What Happens at a Traffic Court Hearing?
If you’re like most people, appearing in traffic court likely is your first encounter with the judicial system. You therefore may be nervous and apprehensive about what to expect.
Actually, some of the most important traffic court things happen before you enter the courtroom. For instance, make sure you give yourself plenty of time to arrive on time after finding a parking space and getting through the security measures that basically all courts have instituted. Also, be sure to dress appropriately. Judges have a great deal of discretion with regard to how they conduct their courtrooms, and some judges evict defendants who show up wearing jeans, t-shirts, shorts, halter tops or other apparel the judge deems inappropriate.
If this is the first time you’ve appeared on a specific ticket, it’s your arraignment hearing. When the judge calls your name, you and your attorney, if you have one, approach the bench, i.e., the large desk at which the judge sits, usually located on a platform higher than the rest of the courtroom.
The judge will read the charge(s) against you and ask you how you want to plead. If you plead guilty, the judge will tell you the fine and court costs you’ll need to pay and the date by which you need to pay them. If you plead not guilty, the judge will either proceed immediately to your trial or what’s more likely is that he or she will set a new court date.
If you choose to go to trial, you should seriously consider hiring an experienced local traffic court lawyer to represent you. While you have every right to represent yourself, this is unwise. Why? Because you, as a layman, have little, if any knowledge of court rules, procedural rules or evidentiary rules. The prosecutor does, of course, which puts you at a great disadvantage if you choose to represent yourself.
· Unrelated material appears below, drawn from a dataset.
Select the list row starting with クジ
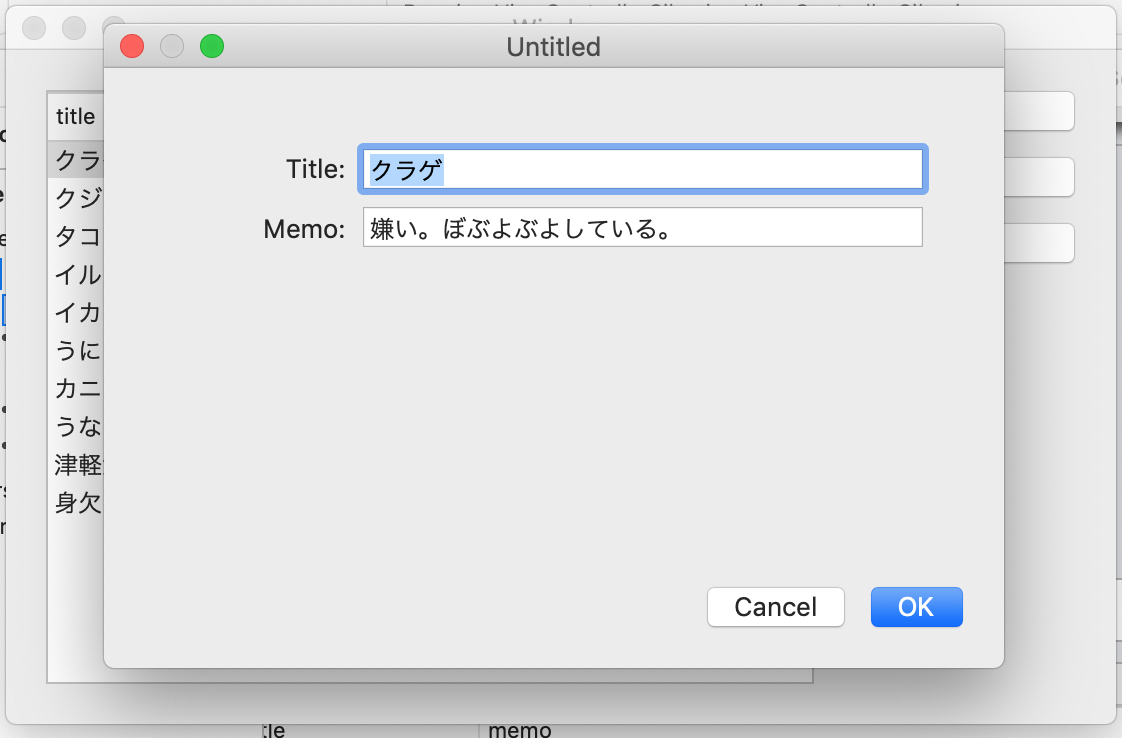 pyautogui.click(x=77, y=198)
If you are looking for a traffic ticket attorney in New Jersey, then a firm like Rispoli & Borneo, PC can help answer your questions or begin your case.
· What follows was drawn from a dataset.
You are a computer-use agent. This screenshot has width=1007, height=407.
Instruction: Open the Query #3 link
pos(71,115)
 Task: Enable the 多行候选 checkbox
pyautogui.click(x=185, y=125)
Step by Step Trial Process
Traffic court cases are almost always tried to the judge only, not a jury. The prosecution goes first. The prosecutor will call the officer who issued your ticket to the witness stand. If the officer is not present, the judge likely will dismiss the charges against you.
If the officer is present, the prosecutor will question him or her about the circumstances surrounding your ticket. This is called the direct examination. You or your attorney then have the opportunity to cross-examine the officer. This procedure repeats for each witness the prosecutor calls.
Then, it’s your turn to call your own witnesses. You are never under any obligation to testify on your own behalf, but you can if you choose. If you do though, the prosecutor can cross-examine you.
Finally, after both sides present all their evidence, the judge decides whether or not to find you guilty of the charges against you.